- **INSTRUCTIONS TO FOLLOW**
Transcribe the blog post below, everything from "Last Blog of" down to "what they're worth.".

- **SOURCE TEXT**
Last Blog of November

My dear friends and followers,

I anticipate that this will be my last blog for a short while. As the season progresses my time diminishes, and I fear I have too little for blogging, at least for the foreseeable future. So I want to impart some words of wisdom as my Holiday Gift to each and every one of you, for what they're worth.

First, I got quite a nice response to my most recent blogs regarding spending and celebration. My dear friend Joanne put it most succinctly: "If we spend our time loving the life we have, not obsessing about what we don't have, we don't need Black Fridays or day-after-Christmas sales. We just need one another. After all, all we take with us when we leave for the last time is the love we have inside. Me? I want all I can get so I can share it with Jim when I see him again." Jim is Joanne's loving husband who passed away suddenly eight years ago. The point is clear: we have to love one another and hold on tight.

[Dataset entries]
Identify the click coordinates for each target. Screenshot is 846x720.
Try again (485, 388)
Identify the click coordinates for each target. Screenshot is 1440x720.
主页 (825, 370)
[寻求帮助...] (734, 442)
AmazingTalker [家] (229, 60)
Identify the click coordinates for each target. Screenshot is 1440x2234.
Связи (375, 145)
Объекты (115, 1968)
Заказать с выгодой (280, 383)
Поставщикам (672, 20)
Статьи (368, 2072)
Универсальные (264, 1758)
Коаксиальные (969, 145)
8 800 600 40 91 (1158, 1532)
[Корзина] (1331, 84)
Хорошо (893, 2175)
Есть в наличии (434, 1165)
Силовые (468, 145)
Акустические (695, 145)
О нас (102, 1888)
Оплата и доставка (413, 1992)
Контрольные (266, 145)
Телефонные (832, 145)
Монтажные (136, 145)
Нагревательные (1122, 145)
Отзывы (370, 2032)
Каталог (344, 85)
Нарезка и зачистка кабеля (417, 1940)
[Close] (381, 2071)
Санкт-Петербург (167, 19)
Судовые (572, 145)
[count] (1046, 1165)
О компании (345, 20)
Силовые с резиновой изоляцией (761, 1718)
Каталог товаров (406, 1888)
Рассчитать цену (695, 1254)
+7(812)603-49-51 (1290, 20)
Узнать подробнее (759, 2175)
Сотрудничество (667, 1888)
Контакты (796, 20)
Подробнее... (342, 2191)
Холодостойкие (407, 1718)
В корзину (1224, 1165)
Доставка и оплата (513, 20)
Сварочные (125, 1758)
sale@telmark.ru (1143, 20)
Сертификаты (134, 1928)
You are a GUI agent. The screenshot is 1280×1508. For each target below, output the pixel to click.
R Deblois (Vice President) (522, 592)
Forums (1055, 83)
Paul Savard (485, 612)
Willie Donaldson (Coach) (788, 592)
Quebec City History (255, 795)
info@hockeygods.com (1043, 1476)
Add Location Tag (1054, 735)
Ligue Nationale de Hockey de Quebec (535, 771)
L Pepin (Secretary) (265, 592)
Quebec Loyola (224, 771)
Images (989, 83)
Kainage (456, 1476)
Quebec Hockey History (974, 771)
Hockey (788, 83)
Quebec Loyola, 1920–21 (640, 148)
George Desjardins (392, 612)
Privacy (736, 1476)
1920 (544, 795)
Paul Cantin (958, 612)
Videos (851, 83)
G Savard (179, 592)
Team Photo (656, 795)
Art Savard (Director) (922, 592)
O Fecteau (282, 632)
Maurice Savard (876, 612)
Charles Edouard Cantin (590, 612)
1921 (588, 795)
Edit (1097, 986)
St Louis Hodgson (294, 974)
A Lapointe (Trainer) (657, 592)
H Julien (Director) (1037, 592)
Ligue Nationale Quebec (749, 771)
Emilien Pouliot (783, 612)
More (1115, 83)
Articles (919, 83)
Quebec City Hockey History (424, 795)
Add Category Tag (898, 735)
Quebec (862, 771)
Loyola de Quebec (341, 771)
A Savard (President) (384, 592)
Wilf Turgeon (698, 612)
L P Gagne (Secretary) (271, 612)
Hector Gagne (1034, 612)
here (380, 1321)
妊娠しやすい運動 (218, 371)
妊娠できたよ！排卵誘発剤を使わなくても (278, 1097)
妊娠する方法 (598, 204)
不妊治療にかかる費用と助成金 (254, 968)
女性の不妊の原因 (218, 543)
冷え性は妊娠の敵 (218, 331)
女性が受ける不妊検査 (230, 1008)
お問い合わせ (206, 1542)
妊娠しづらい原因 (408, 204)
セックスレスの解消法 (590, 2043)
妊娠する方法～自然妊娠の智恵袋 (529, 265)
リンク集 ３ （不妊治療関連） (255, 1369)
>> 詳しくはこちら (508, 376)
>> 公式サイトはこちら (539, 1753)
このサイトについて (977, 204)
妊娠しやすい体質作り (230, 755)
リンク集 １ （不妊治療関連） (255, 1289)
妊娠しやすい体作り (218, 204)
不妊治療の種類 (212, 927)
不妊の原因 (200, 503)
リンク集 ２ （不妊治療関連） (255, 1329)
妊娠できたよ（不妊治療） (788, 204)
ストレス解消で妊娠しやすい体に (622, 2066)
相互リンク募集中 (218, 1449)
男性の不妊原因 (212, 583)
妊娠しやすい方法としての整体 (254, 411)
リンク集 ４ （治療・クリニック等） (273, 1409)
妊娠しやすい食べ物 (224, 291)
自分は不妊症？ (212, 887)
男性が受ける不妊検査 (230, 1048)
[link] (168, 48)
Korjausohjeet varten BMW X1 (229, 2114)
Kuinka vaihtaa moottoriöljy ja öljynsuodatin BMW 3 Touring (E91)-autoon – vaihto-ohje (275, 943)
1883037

- **ANSWER BOX**
Last Blog of November

My dear friends and followers,

I anticipate that this will be my last blog for a short while. As the season progresses my time diminishes, and I fear I have too little for blogging, at least for the foreseeable future. So I want to impart some words of wisdom as my Holiday Gift to each and every one of you, for what they're worth.